__Kaynak Belge__
-------
İkinci fıkra kapsamında yoklama kaçağı kaldıktan sonra ertelemesi yapılanlar ile birliklerine sevk edilenler hakkında bu Kanunun 89 uncu maddesinin dört ila yedinci fıkra hükümleri uygulanır.
Yoklama kaçağı iken ertelemesi yapılmış olanlar, ertelemelerinin bittiği tarihi takip eden ilk mesai günü sevk edilirler.”
MADDE 3 – 1111 sayılı Kanunun 89 uncu maddesi aşağıdaki şekilde değiştirilmiştir.
“MADDE 89 – Sınıf ve tertibatı belirlenmiş olanlardan, yapılan bildirim veya duyuru üzerine birlikte sevk edilecekleri emsallerinin sevk tarihinin son gününe kadar gelmeyen ve bu durumları 47 nci maddede yazılı özürlerinden ileri gelmediği belirlenenler ile sevk edildikten sonra askerliğini yapacağı kıtaya gitmeksizin kaçanlardan elde edilip de erteleme hakkı bulunmayanlar derhal sevk olunurlar.
Bunlardan yedek subay yetişme şartlarını taşıyanlar, muayyen zamanlarda birliklerine veya yedek subay yetiştiren sınıf okullarına sevk edilirler.
Bakaya iken ertelemesi yapılmış olanlar, ertelemelerinin bittiği tarihi takip eden ilk mesai günü sevk edilirler.
-------
__Çıkarılan Satırlar__

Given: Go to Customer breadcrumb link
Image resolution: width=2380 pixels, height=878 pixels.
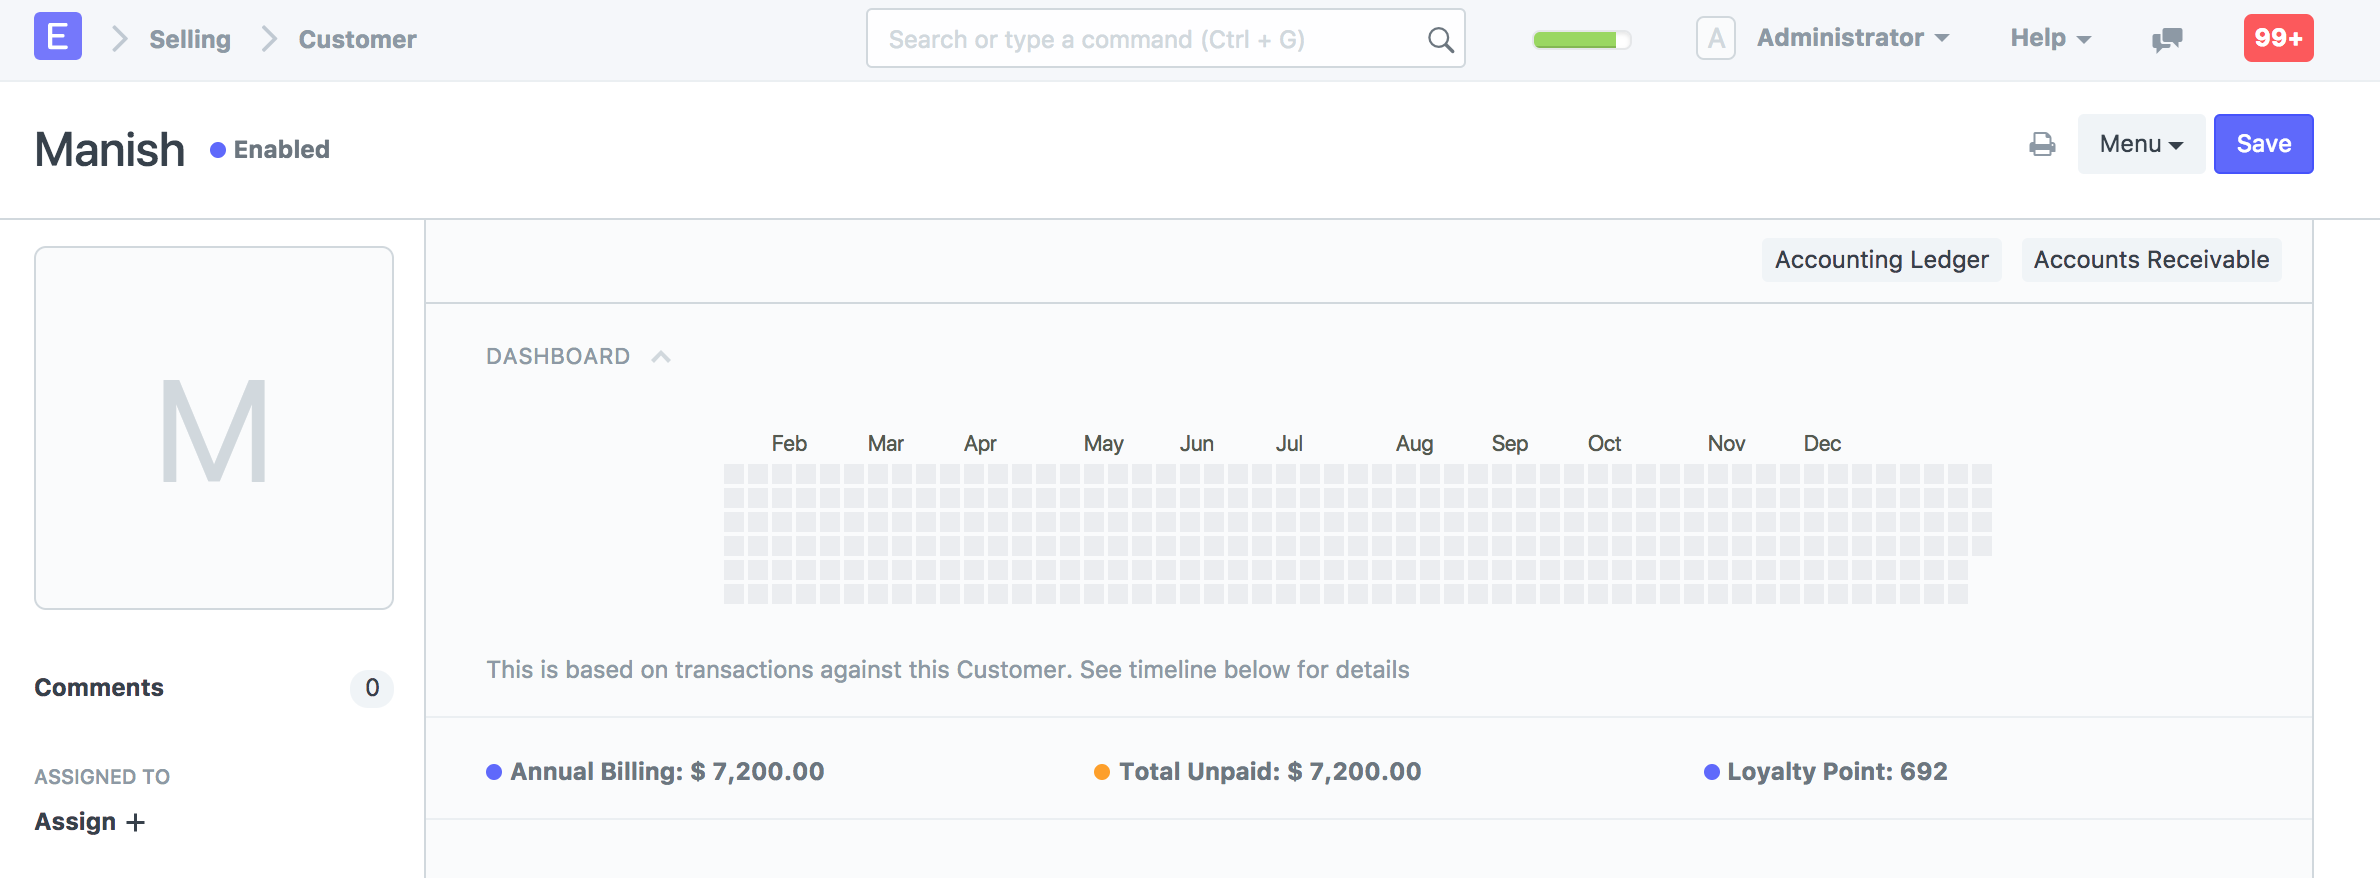Looking at the screenshot, I should click(357, 40).
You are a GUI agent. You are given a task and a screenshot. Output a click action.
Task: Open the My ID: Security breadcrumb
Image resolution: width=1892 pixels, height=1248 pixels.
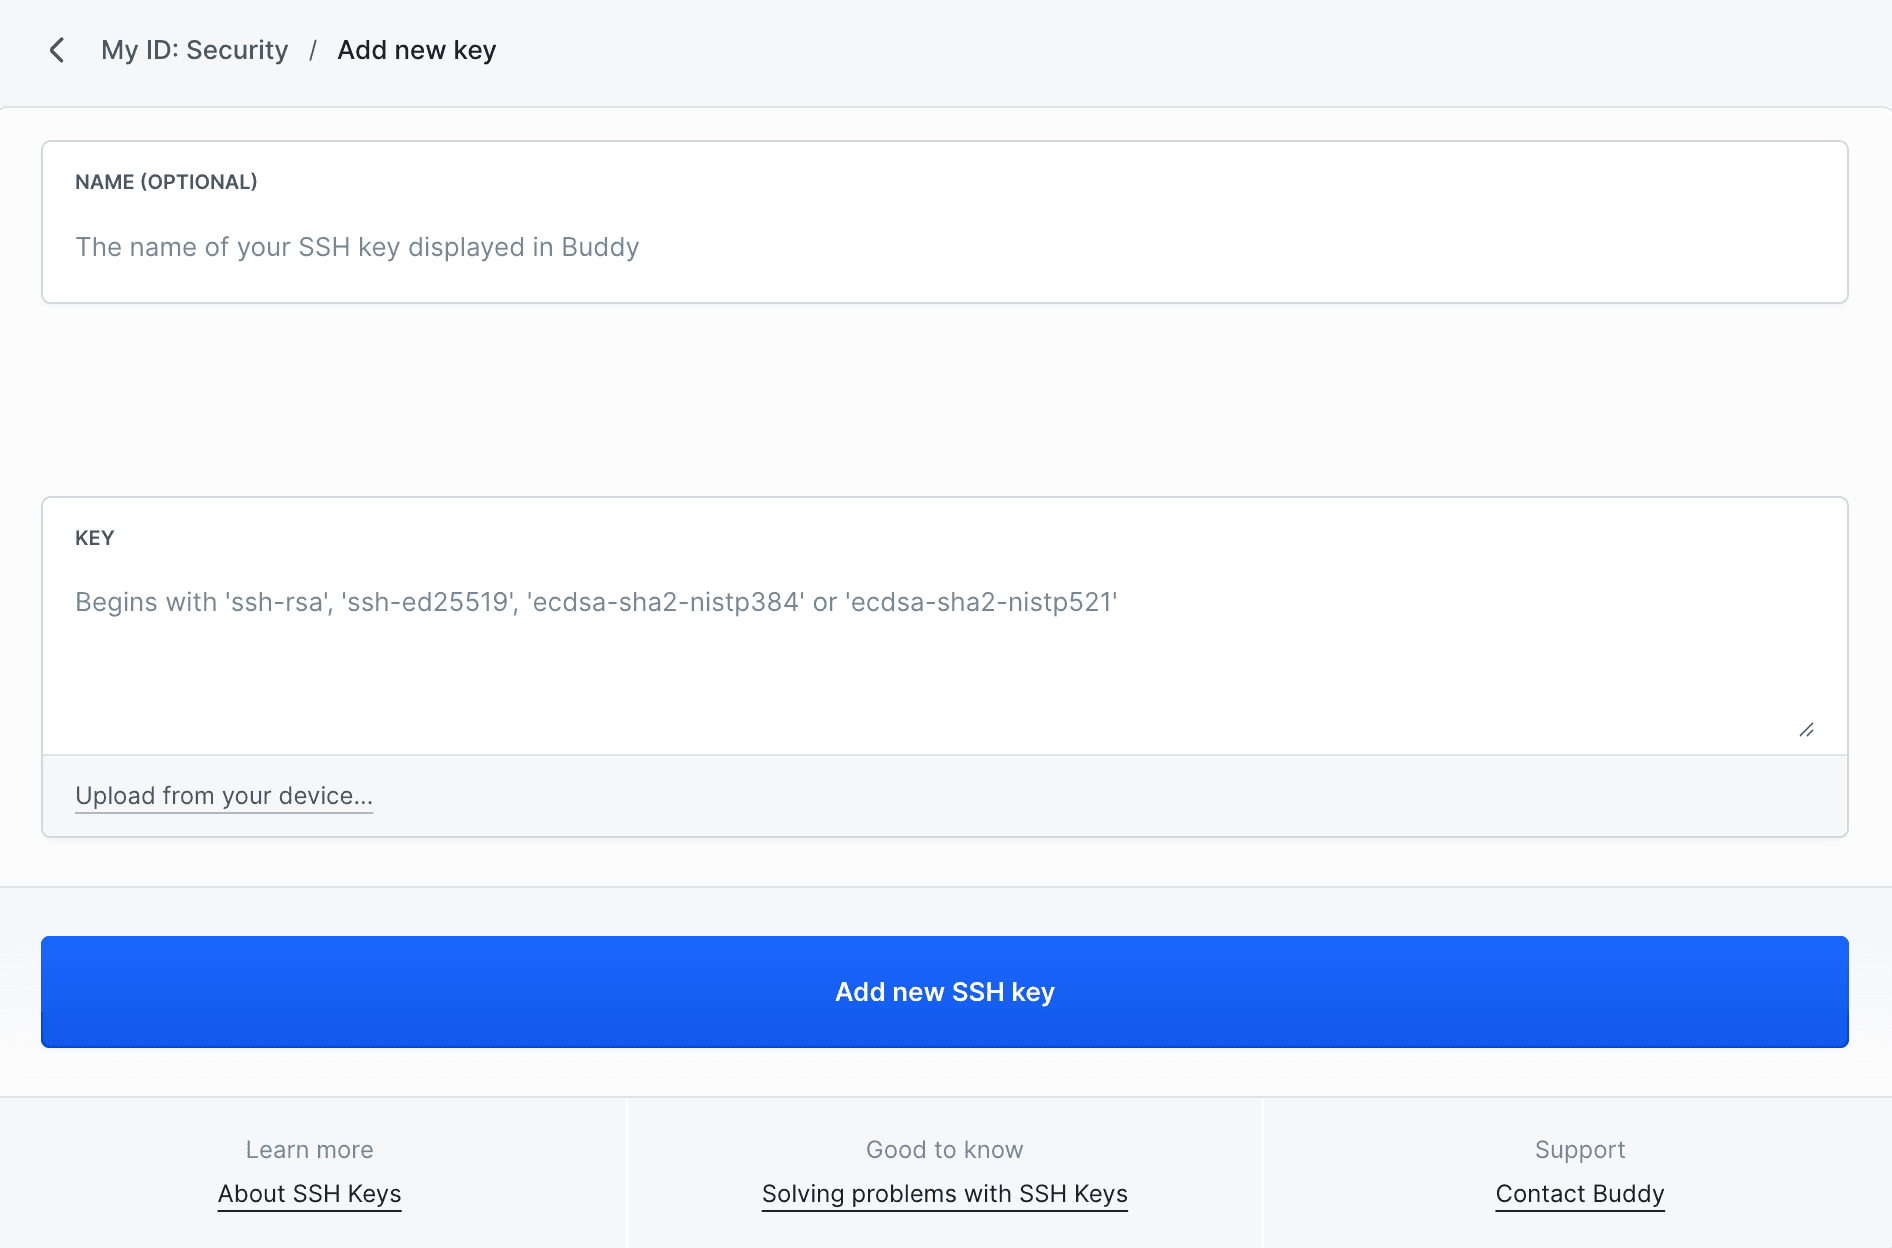194,50
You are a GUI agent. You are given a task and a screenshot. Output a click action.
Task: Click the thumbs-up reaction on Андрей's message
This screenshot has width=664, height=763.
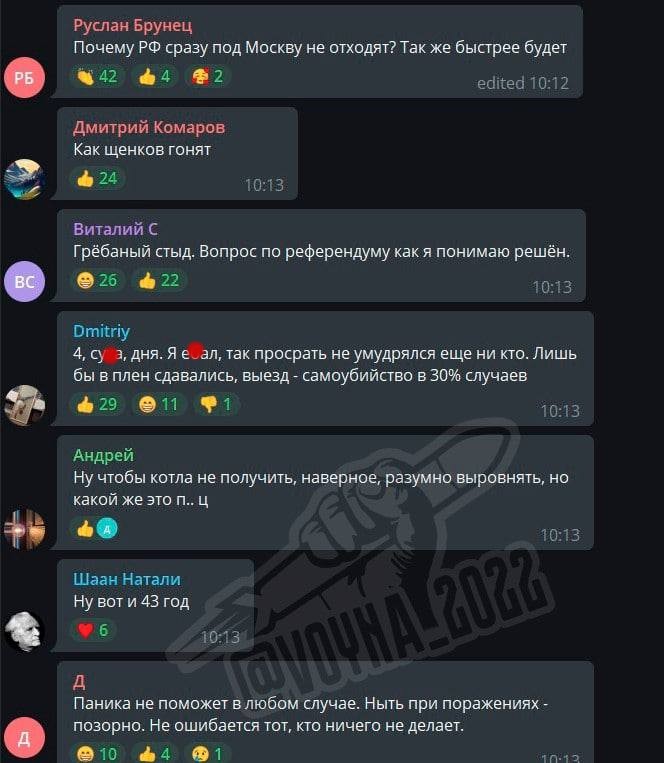coord(95,529)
-------
__Görev Gereksinimleri__
1) Askerlik kanunu metninde "MADDE 3 – 1111" sözcüklerini içeren yerle açılıp "okullarına sevk edilirler." ile kapanan bölümü harfi harfine yazın.
2) Metnin altındaki satırların hepsini hiçbir şey değiştirmeden çıkarın; resimleri yanıta almayın.

__Nihai Sonuçlar__
1)
MADDE 3 – 1111 sayılı Kanunun 89 uncu maddesi aşağıdaki şekilde değiştirilmiştir.
“MADDE 89 – Sınıf ve tertibatı belirlenmiş olanlardan, yapılan bildirim veya duyuru üzerine birlikte sevk edilecekleri emsallerinin sevk tarihinin son gününe kadar gelmeyen ve bu durumları 47 nci maddede yazılı özürlerinden ileri gelmediği belirlenenler ile sevk edildikten sonra askerliğini yapacağı kıtaya gitmeksizin kaçanlardan elde edilip de erteleme hakkı bulunmayanlar derhal sevk olunurlar.
Bunlardan yedek subay yetişme şartlarını taşıyanlar, muayyen zamanlarda birliklerine veya yedek subay yetiştiren sınıf okullarına sevk edilirler.

2)
Given: Go to Customer breadcrumb link
Image resolution: width=2380 pixels, height=878 pixels.
Looking at the screenshot, I should click(357, 40).
You are a GUI agent. You are given a task and a screenshot. Output a click action.
Task: Open the My ID: Security breadcrumb
Image resolution: width=1892 pixels, height=1248 pixels.
194,50
You are a GUI agent. You are given a task and a screenshot. Output a click action.
Task: Click the thumbs-up reaction on Андрей's message
This screenshot has width=664, height=763.
coord(95,529)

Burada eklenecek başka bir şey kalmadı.